When S. Dhanabalan was posted to the foreign ministry as senior minister of state in February 1979, he swallowed his doubts and stepped up. Foreign affairs was, by his own admission, “not the kind of thing that intrinsically appealed to me”. His background was in banking and finance.
Dhana, as he was usually called by his colleagues, had started his career in the finance ministry. Armed with an honours degree in economics from the University of Malaya in Singapore, he had risen swiftly, helping to set up the Economic Development Board and the Development Bank of Singapore. He was the bank's executive vice-president when the PAP tapped him for politics at the age of 39 in 1976.
With his stellar record, he was one of the younger leaders groomed to form the nucleus of the next generation of Singapore's leadership. In appearance, he was clean-cut, urbane and short – about five feet tall – with an angular jaw and flashing dark eyes.
In 1978, when he was promoted to senior minister of state in the national development ministry, the work was well within his comfort zone. Not so his switch to MFA just six months later. Everyone was watching the 42-year-old political neophyte – could he make it as the potential successor to Raja, a political grandee at 64?
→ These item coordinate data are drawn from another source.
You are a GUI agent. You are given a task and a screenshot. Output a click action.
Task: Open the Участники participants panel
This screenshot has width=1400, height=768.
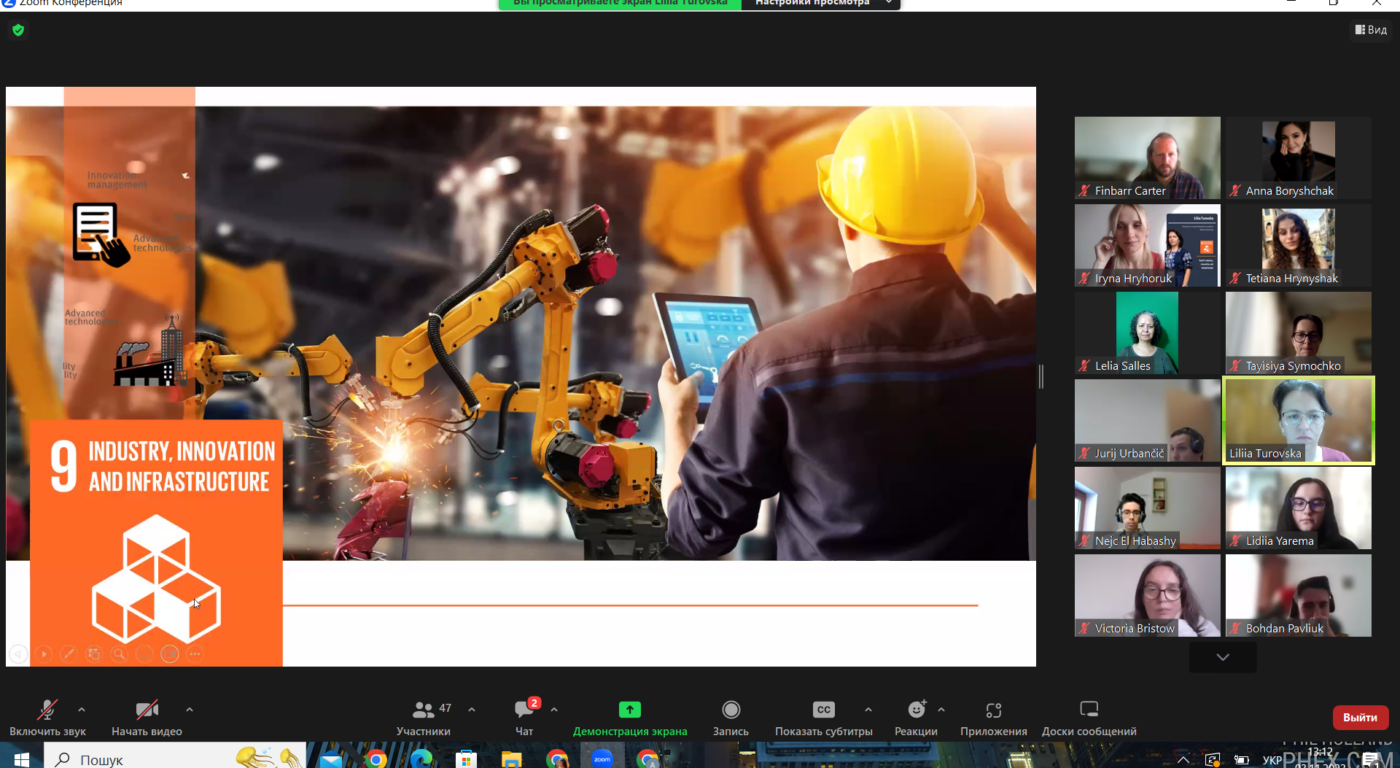(423, 711)
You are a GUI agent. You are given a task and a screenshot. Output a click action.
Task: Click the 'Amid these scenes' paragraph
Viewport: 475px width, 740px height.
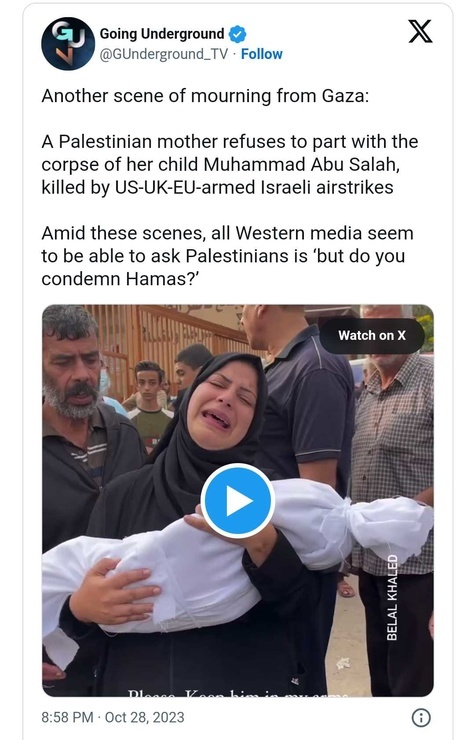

The reality was, for anyone – whoever it was – taking over from the founding minister, it would be like stepping into the shoes of a great, almost mythical, giant. Raja more than embodied MFA – he was MFA. He was its moving spirit. He had created it from nothing and given it life.
The foreign ministry's framework, strategies and priorities were all stored in Raja's mind, and even then, he was improvising as he went along. By 1979 when Dhana arrived, Raja had virtually become the sole authority in the ministry on external developments and foreign policy. Since 1965, every Cabinet portfolio except his as foreign minister had seen changes.
It was a measure of Dhana's stoic sense of duty that, when presented with the unnerving challenge, his response was: “Someone had to do it. I was prepared to take a shot at it.” It would be a baptism of fire.